In an almost seven-minute long video posted Monday, he covered issues ranging from air pollution, journalism and Modi’s coronavirus relief efforts to cricket.

“I come from an India where we bleed blue every time we play green,” he said, referring to the sporting uniforms of his country and arch-rival Pakistan. “But every time we lose to green, we turn orange all of a sudden.”

Orange refers to muscular Hindu nationalism, often symbolized by the color saffron.

“I come from an India that will watch this and know there is a gigantic joke.

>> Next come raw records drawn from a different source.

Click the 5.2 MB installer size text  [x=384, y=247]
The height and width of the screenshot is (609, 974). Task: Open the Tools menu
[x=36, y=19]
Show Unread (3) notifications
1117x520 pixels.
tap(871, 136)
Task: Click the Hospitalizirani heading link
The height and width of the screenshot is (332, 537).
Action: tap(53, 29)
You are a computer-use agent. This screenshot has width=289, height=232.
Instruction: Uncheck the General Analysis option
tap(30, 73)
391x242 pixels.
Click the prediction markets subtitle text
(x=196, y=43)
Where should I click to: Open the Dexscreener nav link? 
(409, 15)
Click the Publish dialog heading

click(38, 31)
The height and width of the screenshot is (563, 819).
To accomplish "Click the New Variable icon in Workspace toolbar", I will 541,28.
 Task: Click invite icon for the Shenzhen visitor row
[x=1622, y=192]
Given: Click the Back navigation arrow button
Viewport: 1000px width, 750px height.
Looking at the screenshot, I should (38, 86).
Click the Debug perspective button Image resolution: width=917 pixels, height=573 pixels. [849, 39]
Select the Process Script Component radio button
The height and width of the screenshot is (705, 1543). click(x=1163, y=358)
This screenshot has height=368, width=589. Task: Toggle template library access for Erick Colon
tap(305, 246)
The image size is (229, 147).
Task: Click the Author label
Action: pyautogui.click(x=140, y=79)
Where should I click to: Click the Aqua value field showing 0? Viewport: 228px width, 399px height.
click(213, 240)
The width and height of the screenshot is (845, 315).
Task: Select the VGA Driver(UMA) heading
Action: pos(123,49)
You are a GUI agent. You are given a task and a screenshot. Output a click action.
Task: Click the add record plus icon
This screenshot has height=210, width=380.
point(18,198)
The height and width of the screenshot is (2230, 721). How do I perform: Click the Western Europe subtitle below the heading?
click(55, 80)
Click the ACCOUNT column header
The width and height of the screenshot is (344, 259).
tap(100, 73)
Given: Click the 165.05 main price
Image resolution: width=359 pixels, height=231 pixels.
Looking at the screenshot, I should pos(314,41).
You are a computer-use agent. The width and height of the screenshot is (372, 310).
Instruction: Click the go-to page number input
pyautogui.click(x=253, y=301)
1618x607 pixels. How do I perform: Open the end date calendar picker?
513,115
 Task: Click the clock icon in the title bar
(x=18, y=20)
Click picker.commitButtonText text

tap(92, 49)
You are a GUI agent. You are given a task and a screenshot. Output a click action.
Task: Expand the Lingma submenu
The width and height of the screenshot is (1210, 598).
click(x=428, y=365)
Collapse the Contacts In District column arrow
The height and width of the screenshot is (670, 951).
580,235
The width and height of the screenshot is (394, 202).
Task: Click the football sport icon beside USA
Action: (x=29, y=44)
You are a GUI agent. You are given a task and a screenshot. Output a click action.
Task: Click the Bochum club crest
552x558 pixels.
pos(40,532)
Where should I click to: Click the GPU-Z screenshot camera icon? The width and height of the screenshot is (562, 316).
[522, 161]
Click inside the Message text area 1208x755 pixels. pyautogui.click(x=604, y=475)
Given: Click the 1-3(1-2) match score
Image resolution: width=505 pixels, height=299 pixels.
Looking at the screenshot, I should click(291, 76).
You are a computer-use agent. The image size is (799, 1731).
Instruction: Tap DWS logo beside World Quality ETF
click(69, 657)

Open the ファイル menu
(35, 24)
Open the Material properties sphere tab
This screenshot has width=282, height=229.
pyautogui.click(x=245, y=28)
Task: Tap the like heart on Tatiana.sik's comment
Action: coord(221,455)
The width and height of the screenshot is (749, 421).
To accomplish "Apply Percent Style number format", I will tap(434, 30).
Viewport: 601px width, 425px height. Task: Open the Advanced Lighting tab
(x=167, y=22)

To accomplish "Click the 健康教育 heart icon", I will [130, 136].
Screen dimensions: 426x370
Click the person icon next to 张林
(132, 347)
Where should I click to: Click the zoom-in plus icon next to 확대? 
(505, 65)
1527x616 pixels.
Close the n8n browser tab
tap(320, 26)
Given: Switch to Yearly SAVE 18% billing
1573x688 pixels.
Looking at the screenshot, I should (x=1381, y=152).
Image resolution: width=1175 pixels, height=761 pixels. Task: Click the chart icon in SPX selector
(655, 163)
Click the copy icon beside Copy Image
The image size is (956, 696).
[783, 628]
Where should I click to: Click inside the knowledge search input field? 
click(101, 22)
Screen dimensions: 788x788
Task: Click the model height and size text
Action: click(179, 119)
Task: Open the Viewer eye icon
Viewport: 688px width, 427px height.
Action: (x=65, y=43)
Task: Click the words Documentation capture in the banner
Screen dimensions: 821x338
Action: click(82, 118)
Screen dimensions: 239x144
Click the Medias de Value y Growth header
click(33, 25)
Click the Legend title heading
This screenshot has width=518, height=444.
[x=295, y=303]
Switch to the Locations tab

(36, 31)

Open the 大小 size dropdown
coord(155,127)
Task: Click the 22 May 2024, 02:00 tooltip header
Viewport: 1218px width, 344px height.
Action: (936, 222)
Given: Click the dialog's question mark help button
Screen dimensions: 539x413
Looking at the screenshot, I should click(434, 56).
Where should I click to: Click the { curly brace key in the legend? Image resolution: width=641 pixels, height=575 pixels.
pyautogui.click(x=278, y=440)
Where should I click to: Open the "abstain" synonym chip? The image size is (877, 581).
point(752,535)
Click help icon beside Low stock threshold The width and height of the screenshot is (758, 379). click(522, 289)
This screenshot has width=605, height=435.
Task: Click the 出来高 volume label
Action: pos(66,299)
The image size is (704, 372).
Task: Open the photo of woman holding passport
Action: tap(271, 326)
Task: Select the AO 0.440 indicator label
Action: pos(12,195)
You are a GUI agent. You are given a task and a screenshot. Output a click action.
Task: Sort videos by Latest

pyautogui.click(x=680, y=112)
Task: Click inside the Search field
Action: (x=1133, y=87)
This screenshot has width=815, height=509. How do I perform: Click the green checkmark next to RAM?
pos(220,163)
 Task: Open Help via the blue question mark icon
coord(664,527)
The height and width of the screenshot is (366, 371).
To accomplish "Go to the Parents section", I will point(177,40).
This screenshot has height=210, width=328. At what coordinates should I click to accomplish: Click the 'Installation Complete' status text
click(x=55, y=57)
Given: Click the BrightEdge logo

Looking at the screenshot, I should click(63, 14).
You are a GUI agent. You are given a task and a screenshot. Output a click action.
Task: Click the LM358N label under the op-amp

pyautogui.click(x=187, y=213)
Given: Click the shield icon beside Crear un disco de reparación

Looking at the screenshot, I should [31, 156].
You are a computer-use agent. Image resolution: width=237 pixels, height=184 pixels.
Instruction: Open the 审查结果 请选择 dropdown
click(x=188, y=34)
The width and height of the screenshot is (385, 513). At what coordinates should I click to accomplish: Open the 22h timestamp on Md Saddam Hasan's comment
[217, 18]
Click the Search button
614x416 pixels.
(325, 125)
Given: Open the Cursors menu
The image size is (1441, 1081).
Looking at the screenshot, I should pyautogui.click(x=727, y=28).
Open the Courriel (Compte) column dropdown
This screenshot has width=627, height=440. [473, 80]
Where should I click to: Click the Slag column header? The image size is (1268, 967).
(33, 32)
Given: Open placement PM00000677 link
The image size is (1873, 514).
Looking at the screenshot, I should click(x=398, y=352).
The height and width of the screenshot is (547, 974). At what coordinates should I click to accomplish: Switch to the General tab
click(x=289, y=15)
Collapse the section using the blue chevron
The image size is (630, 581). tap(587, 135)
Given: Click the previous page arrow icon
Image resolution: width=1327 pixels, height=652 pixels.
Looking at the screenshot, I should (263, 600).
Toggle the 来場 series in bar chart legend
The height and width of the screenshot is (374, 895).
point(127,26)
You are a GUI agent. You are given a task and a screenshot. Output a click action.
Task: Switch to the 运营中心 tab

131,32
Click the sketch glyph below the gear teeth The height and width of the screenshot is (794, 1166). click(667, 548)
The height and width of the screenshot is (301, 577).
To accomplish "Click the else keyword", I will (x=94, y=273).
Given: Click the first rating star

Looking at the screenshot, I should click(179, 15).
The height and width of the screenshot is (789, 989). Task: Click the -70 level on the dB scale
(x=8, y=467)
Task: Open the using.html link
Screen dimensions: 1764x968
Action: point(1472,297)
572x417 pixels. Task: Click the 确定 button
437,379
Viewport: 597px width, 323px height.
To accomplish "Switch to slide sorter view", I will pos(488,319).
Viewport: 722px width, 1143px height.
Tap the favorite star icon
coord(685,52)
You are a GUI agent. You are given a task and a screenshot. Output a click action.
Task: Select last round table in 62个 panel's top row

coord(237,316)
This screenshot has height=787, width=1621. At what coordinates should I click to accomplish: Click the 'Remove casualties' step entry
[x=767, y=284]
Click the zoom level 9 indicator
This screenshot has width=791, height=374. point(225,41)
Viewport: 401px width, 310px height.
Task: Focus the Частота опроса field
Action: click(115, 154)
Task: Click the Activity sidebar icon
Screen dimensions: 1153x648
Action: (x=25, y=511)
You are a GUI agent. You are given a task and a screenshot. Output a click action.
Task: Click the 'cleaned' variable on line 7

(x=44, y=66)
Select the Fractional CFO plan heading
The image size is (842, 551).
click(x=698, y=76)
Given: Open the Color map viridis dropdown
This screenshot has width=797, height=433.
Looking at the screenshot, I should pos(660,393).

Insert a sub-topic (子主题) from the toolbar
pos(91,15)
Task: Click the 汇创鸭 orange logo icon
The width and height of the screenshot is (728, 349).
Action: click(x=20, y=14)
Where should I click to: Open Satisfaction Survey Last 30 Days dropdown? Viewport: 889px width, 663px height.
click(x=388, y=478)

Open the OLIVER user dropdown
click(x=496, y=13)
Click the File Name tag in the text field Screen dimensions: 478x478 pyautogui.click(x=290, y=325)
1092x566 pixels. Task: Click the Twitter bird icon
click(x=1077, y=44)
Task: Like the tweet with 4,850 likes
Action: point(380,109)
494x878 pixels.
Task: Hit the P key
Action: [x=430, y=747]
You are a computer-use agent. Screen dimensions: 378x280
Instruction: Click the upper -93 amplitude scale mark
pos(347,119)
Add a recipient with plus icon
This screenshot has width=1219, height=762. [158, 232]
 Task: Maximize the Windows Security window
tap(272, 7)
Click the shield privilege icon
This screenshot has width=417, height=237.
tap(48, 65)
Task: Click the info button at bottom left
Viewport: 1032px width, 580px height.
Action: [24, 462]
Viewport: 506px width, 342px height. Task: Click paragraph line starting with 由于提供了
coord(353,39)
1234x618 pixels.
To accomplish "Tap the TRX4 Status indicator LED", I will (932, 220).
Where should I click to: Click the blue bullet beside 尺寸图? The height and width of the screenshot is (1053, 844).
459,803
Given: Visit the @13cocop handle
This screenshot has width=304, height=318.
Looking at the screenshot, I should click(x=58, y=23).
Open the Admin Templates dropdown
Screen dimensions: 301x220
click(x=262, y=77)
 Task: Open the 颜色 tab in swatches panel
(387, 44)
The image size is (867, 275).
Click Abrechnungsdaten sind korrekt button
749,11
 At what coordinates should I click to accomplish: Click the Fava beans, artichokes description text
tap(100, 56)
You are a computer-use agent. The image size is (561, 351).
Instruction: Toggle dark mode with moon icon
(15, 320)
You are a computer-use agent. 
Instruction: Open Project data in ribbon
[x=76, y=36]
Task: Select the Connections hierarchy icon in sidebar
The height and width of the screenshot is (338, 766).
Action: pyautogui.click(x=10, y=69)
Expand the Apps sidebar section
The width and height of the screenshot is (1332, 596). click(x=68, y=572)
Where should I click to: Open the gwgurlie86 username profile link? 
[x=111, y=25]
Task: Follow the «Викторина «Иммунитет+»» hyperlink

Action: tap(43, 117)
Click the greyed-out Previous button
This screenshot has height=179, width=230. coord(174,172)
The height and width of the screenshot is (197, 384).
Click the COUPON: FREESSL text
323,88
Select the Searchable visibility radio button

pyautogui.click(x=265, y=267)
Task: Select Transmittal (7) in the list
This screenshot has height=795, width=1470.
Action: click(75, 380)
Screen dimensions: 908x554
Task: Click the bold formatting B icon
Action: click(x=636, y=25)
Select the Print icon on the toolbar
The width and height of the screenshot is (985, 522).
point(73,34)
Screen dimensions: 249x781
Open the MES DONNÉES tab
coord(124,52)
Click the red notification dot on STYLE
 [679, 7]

It just isn’t funny,” he said.

Soon after Das released the video social media users accused him of insulting India on the global stage, and at least two police complaints were filed against him.

Leading Indian actress Kangana Ranaut slammed Das, calling the video “soft terrorism” and writing on Instagram: “Strict action should be taken against such criminals.”

Das took to Twitter insisting the video was a “satire about the duality of two separate Indias that do different things.

“Like any nation has light and dark, good and evil within it.”

The backlash against Das is not the first time an Indian comic has come under fire from right-wing Hindu groups and activists.

Comedian Munawar Faruqui was held in prison for more than a month after being accused of insulting Hindu gods and goddesses, and this month cancelled three shows in Mumbai after a Hindu right-wing group threatened to set the venue ablaze.